Gabrysiu masz całkowitą rację, chłopy są niereformowalni, widzą tylko własne potrzeby.
U nas wczoraj była przerwa od deszczu, ale dziś znowu pada, a ja się z tego cieszę
andrzejek zakwitły następne lilie, ale jak tu wyjść w deszcz z aparatem.
Wiolu owszem odwiedziłam dwa centra ogrodnicze, nawet M nie stawiał większych oporów. W jednym znalazłam to co szukałam, ale zrezygnowałam nie kupiłam. Chyba jestem jeszcze normalna

jak zobaczyłam cenę tego przetacznika, za małą doniczkę 25,5 zł zrezygnowałam będę podziwiać w Waszych ogrodach.
Kupiłam w innym sklepie dwa skalniaczki i dwie torebki nasion dzwonków.

**Do wykonania**.
A. Ile według wpisu o ogrodzie kosztowała mała doniczka przetacznika?
B. Przetłumacz na angielski zdanie z wpisu o ogrodzie: „Kupiłam w innym sklepie dwa skalniaczki i dwie torebki nasion dzwonków”.

**Udostępniony materiał**.
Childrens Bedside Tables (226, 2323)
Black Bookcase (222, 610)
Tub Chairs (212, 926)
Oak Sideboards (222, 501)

**Rozwiązania zadań**.
A. 25,5 zł.

B. In another store I bought two small rock-garden plants and two packets of bellflower seeds.